■ What you should do
Your answer should consist solely of the lines from the one containing "Open the Errors toolbar icon" through the end of the entries below, duplicated exactly.

Records provided Block Start

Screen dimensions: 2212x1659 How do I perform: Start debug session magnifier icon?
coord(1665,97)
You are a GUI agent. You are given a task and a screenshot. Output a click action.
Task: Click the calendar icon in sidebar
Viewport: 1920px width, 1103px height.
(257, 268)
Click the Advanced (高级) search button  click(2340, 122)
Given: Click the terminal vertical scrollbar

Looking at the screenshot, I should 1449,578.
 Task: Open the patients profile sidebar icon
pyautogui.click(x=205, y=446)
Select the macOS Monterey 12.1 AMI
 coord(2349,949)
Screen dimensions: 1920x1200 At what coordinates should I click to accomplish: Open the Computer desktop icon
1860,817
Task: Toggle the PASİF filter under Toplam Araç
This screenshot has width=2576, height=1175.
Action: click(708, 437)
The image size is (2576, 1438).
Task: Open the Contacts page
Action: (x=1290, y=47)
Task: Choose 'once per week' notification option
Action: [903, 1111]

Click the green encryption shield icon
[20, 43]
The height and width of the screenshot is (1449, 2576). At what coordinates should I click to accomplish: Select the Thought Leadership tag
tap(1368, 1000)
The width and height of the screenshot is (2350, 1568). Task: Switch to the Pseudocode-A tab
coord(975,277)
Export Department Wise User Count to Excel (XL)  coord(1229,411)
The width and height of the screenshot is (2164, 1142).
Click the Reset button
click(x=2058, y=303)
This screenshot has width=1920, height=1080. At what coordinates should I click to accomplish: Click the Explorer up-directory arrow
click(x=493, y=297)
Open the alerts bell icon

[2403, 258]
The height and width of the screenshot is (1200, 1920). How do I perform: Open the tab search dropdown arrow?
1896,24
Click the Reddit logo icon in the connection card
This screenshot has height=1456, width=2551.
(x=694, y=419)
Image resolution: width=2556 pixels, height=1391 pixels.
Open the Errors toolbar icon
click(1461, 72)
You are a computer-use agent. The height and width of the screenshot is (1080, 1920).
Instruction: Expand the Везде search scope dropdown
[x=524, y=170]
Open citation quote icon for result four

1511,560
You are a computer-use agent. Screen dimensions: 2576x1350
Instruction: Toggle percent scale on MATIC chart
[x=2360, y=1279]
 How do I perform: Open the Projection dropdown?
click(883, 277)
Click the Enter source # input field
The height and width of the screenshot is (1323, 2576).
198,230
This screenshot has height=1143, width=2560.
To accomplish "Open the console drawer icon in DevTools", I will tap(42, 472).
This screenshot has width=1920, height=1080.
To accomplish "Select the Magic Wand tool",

Records provided Block End

■ Written response
Open the Errors toolbar icon
click(1461, 72)
You are a computer-use agent. The height and width of the screenshot is (1080, 1920).
Instruction: Expand the Везде search scope dropdown
[x=524, y=170]
Open citation quote icon for result four

1511,560
You are a computer-use agent. Screen dimensions: 2576x1350
Instruction: Toggle percent scale on MATIC chart
[x=2360, y=1279]
 How do I perform: Open the Projection dropdown?
click(883, 277)
Click the Enter source # input field
The height and width of the screenshot is (1323, 2576).
198,230
This screenshot has height=1143, width=2560.
To accomplish "Open the console drawer icon in DevTools", I will tap(42, 472).
This screenshot has width=1920, height=1080.
To accomplish "Select the Magic Wand tool",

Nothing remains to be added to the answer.